Gilfond points to a maturation of the marketplace since 1994. "Portfolio managers tend to maintain their allocations, and that money is much more stable money than the traditional emerging markets trading oriented accounts that had been the principal drivers pre-February 1994," he says. "The quality of the holdings for the sector at large is much better than we have seen for a long time, and the validity of the sector as a place where people want money allocated is going to hold, and you are not going to see people run for the hills if the Fed raises interest rates. We would expect the sensitivity of the marketpace to be considerably less than it was in 1994, though there will be dips and sell-offs."
Rachel Hines, managing director at JP Morgan in New York, adds: "We still have hedge funds that are highly leveraged, but they constitute a much smaller part of the overall market than in 1994."
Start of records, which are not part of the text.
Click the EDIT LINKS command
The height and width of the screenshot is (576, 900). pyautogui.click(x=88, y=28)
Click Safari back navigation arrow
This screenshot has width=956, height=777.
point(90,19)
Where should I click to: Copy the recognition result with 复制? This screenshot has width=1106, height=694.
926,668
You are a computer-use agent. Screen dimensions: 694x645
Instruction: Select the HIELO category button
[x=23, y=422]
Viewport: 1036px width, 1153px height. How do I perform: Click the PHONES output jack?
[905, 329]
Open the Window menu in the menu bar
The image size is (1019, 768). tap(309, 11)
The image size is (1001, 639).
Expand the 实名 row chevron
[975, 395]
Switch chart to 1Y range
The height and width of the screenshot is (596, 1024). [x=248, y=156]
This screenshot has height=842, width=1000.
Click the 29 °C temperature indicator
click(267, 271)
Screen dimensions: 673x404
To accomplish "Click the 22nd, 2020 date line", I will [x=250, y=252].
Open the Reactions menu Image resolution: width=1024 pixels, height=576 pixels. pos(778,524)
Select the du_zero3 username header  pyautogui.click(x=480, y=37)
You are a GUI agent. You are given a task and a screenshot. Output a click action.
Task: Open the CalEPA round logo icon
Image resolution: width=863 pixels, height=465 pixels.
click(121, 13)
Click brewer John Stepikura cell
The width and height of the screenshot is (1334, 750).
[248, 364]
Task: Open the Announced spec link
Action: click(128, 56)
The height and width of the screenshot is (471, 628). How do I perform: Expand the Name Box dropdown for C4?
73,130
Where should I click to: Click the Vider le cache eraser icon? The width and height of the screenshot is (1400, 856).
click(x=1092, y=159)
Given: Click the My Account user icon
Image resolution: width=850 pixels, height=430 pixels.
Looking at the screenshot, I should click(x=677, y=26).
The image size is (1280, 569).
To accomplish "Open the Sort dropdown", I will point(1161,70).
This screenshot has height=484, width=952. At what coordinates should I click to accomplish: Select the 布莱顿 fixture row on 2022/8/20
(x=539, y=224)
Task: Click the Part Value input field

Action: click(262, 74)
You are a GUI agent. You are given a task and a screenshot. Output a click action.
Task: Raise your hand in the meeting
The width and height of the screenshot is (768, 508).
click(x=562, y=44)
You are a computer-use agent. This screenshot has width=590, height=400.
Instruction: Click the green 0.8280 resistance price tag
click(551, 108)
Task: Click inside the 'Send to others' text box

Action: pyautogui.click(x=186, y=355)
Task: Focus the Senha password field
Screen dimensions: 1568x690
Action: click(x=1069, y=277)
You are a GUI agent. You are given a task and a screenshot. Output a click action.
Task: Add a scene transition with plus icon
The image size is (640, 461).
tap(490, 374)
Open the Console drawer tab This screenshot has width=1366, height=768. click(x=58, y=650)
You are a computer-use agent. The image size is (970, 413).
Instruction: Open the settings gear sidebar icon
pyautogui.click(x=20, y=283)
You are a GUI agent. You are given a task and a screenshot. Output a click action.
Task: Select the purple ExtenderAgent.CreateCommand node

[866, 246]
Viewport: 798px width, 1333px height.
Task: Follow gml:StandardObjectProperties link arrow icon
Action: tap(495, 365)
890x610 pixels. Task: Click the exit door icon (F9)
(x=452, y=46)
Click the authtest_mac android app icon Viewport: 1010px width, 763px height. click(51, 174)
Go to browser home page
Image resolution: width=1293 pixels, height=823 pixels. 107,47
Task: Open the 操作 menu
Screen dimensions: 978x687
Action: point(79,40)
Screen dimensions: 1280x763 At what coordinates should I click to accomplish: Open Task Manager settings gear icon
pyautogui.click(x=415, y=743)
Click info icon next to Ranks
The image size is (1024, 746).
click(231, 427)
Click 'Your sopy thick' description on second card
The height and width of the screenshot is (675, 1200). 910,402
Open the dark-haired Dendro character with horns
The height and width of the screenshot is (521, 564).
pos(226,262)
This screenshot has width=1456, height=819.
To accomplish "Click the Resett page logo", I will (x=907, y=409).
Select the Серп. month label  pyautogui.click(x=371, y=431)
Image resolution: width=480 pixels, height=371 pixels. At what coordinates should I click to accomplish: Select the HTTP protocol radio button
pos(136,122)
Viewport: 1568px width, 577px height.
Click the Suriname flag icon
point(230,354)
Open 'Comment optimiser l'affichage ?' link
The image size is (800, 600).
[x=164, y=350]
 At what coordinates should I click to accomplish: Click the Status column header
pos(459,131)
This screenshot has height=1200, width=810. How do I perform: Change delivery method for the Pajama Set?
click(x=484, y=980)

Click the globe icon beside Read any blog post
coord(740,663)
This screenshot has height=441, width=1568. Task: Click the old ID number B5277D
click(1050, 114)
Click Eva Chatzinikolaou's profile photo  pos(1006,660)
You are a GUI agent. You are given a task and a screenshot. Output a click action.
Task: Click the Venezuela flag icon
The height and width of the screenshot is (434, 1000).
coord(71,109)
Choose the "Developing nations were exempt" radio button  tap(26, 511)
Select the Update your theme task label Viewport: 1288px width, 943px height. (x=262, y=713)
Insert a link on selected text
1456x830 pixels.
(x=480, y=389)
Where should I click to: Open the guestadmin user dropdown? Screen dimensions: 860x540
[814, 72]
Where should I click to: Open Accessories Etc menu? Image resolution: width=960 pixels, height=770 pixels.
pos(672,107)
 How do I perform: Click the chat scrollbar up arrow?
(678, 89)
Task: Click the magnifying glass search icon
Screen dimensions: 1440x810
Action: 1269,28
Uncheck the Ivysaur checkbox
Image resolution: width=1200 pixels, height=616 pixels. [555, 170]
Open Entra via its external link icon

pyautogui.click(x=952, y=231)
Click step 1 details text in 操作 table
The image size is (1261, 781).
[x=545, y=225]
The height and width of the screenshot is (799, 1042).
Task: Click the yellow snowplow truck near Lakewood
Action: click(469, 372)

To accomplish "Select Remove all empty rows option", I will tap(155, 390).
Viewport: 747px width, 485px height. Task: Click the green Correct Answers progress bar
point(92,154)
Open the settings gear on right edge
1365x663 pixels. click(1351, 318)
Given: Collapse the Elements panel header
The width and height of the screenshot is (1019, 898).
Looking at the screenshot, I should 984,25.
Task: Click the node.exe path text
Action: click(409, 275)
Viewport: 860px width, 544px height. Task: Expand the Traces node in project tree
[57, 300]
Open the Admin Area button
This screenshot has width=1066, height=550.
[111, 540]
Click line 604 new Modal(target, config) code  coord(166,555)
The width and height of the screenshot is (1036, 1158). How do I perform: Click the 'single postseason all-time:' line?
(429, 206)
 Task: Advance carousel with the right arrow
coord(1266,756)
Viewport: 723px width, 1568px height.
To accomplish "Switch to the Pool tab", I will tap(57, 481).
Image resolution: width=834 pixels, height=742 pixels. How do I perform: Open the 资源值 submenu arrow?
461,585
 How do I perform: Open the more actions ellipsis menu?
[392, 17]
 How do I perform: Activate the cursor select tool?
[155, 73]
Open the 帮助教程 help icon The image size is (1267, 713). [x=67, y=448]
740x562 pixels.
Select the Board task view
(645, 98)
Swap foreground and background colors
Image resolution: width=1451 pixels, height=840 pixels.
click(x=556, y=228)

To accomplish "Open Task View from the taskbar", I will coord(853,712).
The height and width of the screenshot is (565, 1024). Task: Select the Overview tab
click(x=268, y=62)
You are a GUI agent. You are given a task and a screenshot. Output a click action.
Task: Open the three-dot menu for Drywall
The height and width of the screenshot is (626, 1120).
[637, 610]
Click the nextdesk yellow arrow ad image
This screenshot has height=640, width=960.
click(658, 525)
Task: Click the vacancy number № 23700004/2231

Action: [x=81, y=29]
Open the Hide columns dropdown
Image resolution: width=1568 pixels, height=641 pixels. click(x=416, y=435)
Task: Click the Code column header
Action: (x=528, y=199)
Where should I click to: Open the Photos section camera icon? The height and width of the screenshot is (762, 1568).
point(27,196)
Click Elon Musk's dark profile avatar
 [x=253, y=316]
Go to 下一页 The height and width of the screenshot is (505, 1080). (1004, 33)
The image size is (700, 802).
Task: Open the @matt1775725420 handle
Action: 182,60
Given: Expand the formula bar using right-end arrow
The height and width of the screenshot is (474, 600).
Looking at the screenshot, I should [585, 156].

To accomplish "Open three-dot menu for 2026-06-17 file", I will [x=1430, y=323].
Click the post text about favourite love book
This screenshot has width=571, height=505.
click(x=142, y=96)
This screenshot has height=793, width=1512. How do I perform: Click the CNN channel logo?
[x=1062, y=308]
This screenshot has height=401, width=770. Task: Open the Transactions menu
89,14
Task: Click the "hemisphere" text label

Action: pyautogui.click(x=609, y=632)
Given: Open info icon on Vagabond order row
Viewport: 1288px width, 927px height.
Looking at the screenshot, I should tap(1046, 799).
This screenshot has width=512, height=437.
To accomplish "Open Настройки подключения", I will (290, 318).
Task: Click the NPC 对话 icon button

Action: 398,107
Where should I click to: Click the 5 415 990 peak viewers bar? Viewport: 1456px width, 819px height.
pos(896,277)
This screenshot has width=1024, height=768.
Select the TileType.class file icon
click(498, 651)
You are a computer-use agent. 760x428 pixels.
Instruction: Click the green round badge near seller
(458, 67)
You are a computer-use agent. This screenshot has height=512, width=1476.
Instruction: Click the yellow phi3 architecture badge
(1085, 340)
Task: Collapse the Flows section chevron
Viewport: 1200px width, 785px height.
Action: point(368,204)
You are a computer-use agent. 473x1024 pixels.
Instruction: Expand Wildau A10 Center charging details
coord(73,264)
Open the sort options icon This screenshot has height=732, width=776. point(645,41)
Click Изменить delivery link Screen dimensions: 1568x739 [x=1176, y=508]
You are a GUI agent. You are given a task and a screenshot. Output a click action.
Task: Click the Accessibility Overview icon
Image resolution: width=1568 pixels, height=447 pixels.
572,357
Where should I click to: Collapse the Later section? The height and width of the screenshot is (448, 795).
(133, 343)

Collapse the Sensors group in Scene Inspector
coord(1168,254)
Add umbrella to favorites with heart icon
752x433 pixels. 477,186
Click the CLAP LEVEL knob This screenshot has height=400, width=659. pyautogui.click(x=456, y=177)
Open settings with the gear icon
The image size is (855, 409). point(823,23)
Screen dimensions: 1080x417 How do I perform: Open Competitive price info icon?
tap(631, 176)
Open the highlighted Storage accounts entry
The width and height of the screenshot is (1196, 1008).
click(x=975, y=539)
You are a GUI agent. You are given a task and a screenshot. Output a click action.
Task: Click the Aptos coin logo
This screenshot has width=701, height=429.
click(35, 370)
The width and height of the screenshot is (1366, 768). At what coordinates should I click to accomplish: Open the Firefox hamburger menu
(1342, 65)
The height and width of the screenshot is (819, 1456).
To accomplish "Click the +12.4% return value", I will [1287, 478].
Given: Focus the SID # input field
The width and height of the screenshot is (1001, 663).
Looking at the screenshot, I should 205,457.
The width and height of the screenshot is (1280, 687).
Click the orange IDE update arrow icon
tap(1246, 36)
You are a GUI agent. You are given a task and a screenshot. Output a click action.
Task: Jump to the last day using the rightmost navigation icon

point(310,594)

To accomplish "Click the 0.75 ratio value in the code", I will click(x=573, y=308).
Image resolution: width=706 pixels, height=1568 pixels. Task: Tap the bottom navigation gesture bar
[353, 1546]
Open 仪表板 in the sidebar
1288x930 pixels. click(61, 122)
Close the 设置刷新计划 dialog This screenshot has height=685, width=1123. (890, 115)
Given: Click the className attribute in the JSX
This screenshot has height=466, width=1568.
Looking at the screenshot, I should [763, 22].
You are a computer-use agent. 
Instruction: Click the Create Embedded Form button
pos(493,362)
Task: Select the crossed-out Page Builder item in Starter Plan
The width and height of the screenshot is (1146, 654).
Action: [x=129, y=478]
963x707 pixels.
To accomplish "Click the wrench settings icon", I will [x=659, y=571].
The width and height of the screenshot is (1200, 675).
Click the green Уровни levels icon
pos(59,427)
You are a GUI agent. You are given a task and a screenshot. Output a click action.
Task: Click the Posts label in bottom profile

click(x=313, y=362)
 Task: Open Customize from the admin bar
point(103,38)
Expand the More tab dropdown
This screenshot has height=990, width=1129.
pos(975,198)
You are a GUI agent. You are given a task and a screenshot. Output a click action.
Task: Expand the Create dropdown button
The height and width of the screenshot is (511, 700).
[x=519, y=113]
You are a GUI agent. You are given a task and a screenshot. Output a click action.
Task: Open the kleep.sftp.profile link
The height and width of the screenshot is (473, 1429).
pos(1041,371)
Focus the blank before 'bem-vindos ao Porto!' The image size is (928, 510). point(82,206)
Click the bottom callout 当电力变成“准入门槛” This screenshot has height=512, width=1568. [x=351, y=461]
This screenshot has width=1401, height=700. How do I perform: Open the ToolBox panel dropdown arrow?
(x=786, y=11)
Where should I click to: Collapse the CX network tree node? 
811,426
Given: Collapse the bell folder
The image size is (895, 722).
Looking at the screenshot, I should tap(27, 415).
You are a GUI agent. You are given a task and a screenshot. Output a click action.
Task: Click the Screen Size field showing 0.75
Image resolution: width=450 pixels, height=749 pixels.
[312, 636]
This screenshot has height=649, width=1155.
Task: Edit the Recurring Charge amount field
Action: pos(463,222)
Hines acknowledges that the sell-off in February encouraged some players to move out of bonds and hold more cash, but adds: "We have not seen the kind of client outflows that we saw in 1994." And though the market for new issues has had some difficult moments since late February, Hines says that "the market is ready for the right name, at the right price, at the right time".
Market correction
The late February sell-off began in Brady bonds, but quickly spread into corporate bonds. It ended an impressive year-long rally in emerging markets paper during which spreads had tightened to levels few would have predicted early in 1996. This rally was driven at the margin by many non-dedicated investors moving into Latin bonds, including Asian total-return investors that came into the market aggressively in the third and fourth quarters.